Hypothetically, a strike could last a long time. Back in 1984, Minnesota nurses picketed for 38 days in one of the largest nurses’ strikes in American history. In 2001, Fairview nurses went on strike for three weeks. Most recently in 2010, nurses executed a one-day strike to fight for safe staffing.
Every time, the temporary nurses have struggled to keep the hospitals running smoothly, says Bernadine Engeldorf, a United psychiatric nurse with 38 years of experience.
“I’ve heard all sorts of stories from colleagues, pharmacists, nurses’ assistants, that the replacement workers appeared to be inexperienced, had difficulty managing the patient care at the time,” Engeldorf says. “There were some nurses who went to work and found IV drugs hanging [in people] that shouldn’t have been hanging.”
Two years ago, Engeldorf had a total hip replacement. It cost her $150 for inpatient surgery on both sides under her union plan. The surgeries were worth $48,000. She says she’s never considered how much she would have to pay if she had been enrolled in Allina’s health plans at the time, but the deductible would have been much higher.
“[Allina’s] pretty insistent that the only way they can come to an agreement is if we transition to their healthcare,” Engeldorf says of the failed negotiations. “They haven’t been willing to talk about staffing and workplace violence. That’s very disappointing.”
In a statement, Allina spokesman David Kanihan wrote that the company wants to bring nurses to the same level of care as non-contract employees and doctors at Allina.
“Currently, MNA-represented nurses at Allina have their own separate health insurance plans.
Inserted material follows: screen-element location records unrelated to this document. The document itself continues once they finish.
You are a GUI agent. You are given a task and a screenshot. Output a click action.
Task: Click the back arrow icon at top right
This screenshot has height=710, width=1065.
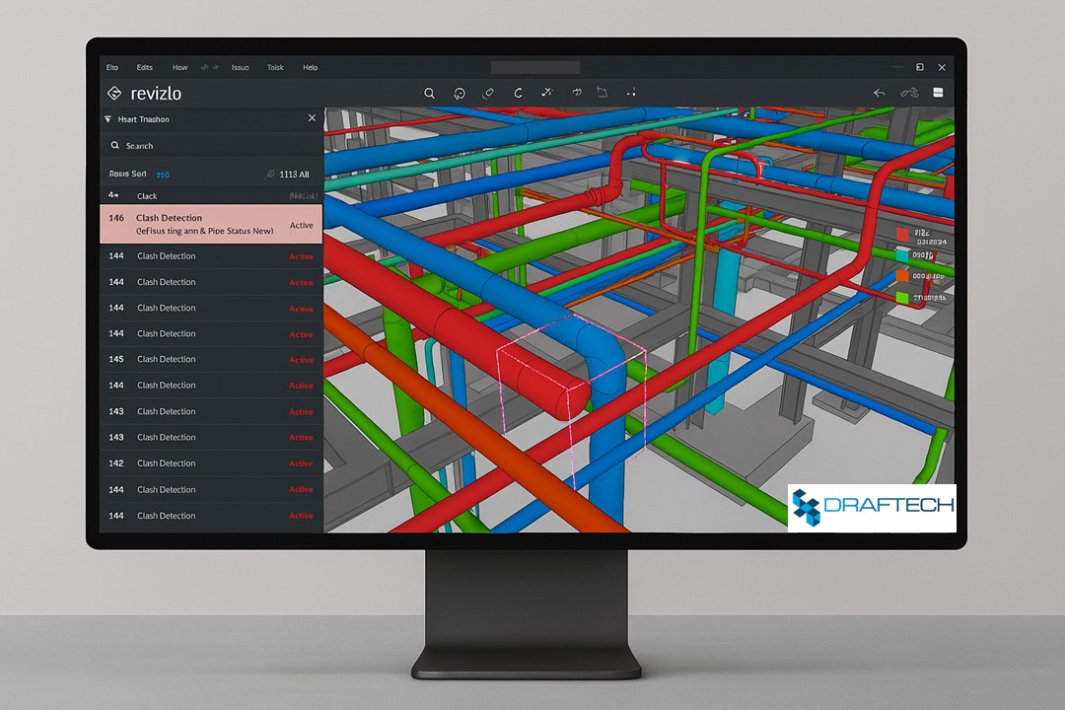pyautogui.click(x=879, y=93)
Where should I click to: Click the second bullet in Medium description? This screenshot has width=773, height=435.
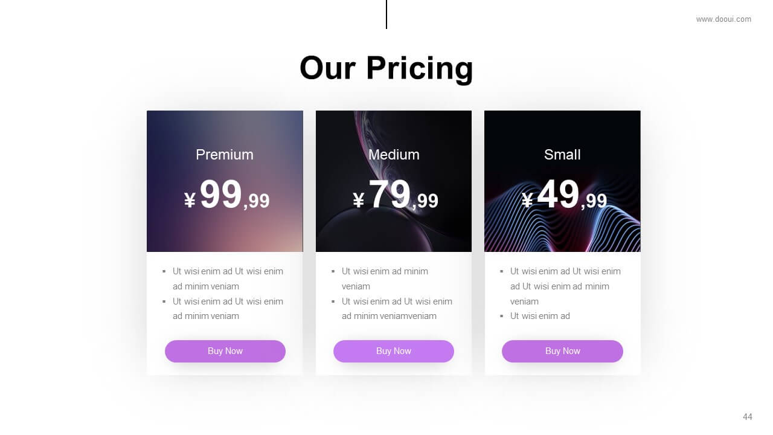tap(397, 309)
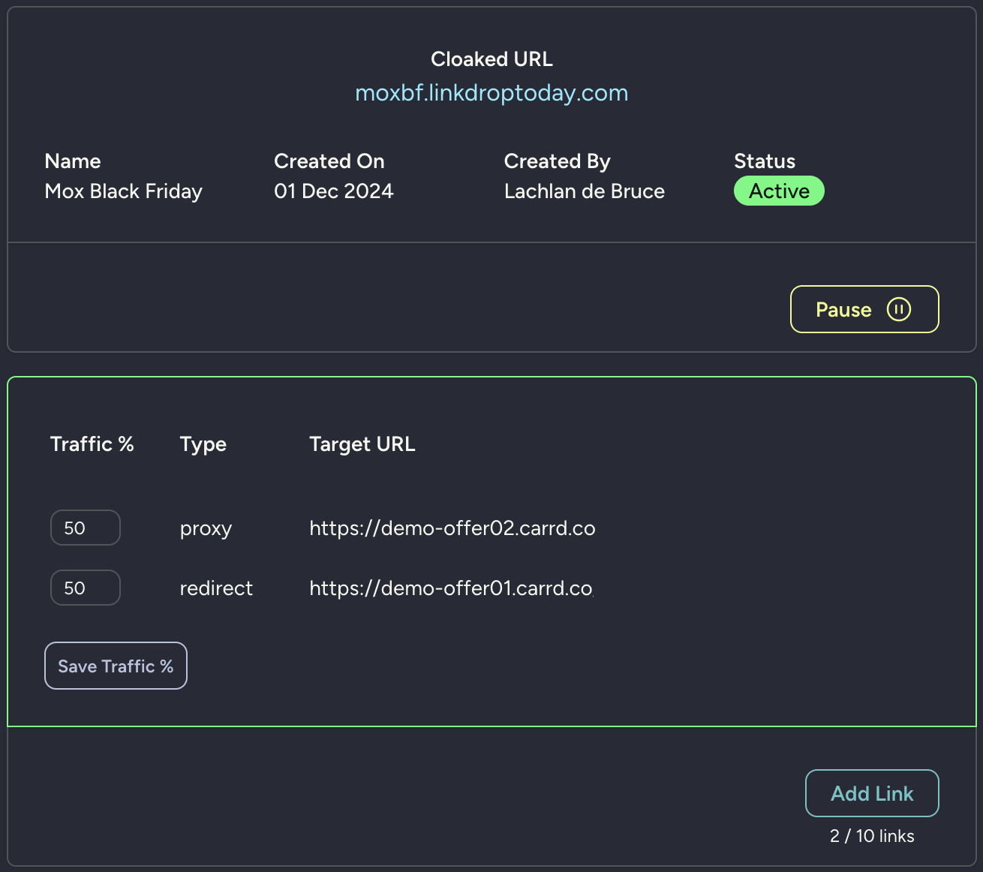Click the creator name Lachlan de Bruce
Screen dimensions: 983x872
coord(584,191)
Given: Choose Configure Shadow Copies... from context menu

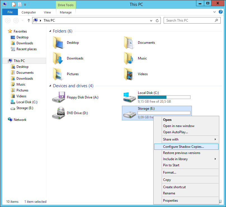Looking at the screenshot, I should pos(183,146).
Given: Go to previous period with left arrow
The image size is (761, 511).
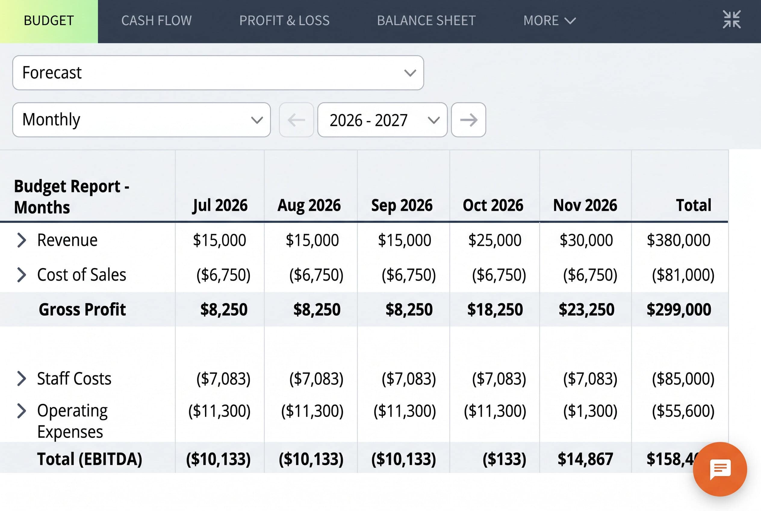Looking at the screenshot, I should point(296,120).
These plans have outdated designs and are, consequently, very expensive,” according to Kanihan. “We want to find a way to transition the nurses to the same health insurance offerings that everyone else in Allina has.”
Under the company’s proposal, nurses would not be forced into high-deductible plans, Kanihan wrote. One company plan offers free preventative care, primary care visits for $10, and $27 specialty visits.
Nurses would just have to switch to the Allina network.
Patients have more power to affect their nurses’ working conditions than they may think, Becchetti says.
“I think patients need to vocalize when their call lights aren’t answered on time, or when they sat there in pain because their nurse was understaffed and didn’t have the help they should have had,” she says. “They need to bring their concerns forward because it ultimately is them who are affected at the bedside and that’s what we’re trying to bring forward to our employer.”